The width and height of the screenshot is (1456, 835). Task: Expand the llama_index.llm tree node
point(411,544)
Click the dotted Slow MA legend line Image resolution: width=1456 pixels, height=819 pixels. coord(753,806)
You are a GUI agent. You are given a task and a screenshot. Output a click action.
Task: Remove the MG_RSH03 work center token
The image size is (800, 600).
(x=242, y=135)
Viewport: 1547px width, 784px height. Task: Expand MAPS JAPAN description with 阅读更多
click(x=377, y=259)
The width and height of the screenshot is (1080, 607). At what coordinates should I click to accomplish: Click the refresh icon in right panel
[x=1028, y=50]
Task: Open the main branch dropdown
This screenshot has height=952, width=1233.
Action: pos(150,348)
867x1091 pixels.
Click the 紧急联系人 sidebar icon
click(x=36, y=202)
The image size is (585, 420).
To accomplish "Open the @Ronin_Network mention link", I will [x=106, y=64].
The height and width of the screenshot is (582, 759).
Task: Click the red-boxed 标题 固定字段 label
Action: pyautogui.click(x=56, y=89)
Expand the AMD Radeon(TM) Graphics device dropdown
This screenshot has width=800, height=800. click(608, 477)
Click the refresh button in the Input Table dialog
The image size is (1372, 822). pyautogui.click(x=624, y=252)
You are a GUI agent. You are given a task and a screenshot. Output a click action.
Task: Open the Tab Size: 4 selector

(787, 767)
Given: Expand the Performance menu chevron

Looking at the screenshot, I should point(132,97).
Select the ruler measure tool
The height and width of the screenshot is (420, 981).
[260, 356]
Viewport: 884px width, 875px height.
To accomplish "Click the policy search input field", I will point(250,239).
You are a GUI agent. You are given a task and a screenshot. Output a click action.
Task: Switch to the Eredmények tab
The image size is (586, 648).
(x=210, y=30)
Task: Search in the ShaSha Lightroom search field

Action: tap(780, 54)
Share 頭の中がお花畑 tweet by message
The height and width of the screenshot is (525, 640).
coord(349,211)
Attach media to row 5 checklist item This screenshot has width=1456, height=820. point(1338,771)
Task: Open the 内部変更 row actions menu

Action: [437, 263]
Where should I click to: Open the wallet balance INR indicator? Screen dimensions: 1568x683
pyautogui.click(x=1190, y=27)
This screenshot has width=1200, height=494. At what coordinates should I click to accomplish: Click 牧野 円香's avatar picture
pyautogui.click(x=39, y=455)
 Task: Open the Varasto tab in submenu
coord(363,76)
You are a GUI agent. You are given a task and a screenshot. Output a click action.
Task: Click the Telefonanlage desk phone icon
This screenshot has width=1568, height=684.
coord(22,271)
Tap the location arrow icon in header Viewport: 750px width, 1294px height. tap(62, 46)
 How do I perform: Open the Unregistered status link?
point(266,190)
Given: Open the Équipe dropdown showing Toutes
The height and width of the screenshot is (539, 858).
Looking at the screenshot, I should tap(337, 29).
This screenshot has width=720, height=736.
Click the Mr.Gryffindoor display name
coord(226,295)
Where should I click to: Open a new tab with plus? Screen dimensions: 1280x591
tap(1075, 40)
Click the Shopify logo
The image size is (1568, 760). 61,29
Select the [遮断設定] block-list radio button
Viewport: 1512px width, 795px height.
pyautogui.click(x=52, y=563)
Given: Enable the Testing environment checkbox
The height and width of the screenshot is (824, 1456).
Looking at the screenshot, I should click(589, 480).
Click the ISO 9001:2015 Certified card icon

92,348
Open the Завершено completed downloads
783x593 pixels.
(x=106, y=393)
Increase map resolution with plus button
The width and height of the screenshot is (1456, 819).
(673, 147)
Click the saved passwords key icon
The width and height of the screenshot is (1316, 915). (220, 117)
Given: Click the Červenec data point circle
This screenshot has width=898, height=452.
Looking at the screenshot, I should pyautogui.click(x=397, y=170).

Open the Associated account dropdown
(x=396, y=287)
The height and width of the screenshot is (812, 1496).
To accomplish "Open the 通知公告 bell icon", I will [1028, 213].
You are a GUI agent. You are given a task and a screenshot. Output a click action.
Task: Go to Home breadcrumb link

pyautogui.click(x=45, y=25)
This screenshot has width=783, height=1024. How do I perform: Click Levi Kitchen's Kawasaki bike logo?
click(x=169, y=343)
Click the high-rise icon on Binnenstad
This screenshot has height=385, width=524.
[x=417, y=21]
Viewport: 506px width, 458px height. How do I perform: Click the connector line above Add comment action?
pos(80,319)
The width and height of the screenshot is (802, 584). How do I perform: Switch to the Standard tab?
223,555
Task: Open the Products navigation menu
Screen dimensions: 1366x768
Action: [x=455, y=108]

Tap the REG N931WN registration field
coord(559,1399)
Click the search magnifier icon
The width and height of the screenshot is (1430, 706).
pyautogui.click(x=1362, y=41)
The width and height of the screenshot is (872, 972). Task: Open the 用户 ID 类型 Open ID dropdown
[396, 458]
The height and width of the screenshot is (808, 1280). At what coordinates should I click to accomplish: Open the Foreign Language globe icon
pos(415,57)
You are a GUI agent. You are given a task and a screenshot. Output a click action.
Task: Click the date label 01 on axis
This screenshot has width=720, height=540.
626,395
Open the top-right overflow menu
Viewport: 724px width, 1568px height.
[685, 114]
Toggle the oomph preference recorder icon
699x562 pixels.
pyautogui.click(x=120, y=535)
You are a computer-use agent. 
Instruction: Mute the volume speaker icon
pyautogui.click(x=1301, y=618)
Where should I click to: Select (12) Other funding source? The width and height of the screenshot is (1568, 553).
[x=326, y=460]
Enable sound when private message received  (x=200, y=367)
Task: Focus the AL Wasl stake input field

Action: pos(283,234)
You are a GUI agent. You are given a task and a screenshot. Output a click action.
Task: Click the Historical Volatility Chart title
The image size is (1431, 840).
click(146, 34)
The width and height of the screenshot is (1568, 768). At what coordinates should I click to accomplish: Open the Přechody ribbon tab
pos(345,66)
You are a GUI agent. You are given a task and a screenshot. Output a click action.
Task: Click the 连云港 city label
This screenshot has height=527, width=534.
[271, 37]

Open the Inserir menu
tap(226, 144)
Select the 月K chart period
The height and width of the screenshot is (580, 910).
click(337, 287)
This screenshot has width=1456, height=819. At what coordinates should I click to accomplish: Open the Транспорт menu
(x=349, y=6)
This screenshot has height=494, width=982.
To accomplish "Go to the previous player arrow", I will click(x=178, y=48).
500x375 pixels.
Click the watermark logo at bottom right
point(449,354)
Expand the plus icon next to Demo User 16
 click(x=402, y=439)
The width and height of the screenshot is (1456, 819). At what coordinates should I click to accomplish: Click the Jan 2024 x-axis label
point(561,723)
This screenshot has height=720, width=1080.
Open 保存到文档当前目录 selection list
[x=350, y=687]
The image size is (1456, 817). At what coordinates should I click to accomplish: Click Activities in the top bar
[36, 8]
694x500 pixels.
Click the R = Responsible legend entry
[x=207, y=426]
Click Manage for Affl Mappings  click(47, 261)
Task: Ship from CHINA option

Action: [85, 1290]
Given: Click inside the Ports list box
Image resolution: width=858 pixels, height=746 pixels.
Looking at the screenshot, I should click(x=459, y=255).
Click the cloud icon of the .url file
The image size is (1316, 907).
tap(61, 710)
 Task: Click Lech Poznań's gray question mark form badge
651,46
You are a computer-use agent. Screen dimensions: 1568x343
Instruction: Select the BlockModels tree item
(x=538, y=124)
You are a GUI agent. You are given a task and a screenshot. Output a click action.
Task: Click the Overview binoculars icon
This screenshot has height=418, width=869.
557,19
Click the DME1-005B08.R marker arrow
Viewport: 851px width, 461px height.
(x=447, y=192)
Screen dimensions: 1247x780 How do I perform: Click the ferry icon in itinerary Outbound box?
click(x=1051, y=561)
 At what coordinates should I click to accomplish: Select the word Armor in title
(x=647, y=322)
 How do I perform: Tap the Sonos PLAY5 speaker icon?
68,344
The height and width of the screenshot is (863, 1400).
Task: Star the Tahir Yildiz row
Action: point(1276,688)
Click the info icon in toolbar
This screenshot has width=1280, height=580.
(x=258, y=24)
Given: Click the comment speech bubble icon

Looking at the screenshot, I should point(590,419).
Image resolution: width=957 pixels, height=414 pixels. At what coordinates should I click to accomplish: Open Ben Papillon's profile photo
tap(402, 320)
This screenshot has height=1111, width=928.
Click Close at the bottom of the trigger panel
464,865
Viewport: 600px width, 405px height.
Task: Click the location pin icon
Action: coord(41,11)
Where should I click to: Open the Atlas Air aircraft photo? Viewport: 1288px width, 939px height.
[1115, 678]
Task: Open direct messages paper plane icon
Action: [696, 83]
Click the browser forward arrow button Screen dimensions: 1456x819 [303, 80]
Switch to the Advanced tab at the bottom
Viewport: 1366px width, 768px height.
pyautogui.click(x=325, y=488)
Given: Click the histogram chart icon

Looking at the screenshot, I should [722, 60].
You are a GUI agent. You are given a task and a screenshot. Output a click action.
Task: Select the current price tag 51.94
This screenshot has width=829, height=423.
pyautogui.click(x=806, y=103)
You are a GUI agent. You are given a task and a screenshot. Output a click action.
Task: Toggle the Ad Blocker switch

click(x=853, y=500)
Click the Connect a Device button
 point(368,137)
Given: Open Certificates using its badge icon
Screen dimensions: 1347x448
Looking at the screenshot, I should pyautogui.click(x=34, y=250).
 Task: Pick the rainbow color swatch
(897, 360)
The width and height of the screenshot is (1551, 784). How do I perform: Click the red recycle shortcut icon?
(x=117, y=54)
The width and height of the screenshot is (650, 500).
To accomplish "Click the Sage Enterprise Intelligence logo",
- - - - -
> **Problem to solve**:
Begin at the start of the material and stop after the line that contains "click(x=36, y=202)". Reproduce those lines with their requests, offsetting every coordinate in the answers by -133.

> **Result for this task**:
The width and height of the screenshot is (1456, 835). Task: Expand the llama_index.llm tree node
point(278,411)
Click the dotted Slow MA legend line Image resolution: width=1456 pixels, height=819 pixels. coord(620,673)
You are a GUI agent. You are given a task and a screenshot. Output a click action.
Task: Remove the MG_RSH03 work center token
The image size is (800, 600).
(x=109, y=2)
Viewport: 1547px width, 784px height. Task: Expand MAPS JAPAN description with 阅读更多
click(x=244, y=126)
The width and height of the screenshot is (1080, 607). At what coordinates should I click to accomplish: Click the refresh icon in right panel
[x=895, y=-83]
Task: Open the main branch dropdown
This screenshot has height=952, width=1233.
Action: pos(17,215)
867x1091 pixels.
Click the 紧急联系人 sidebar icon
click(x=-97, y=69)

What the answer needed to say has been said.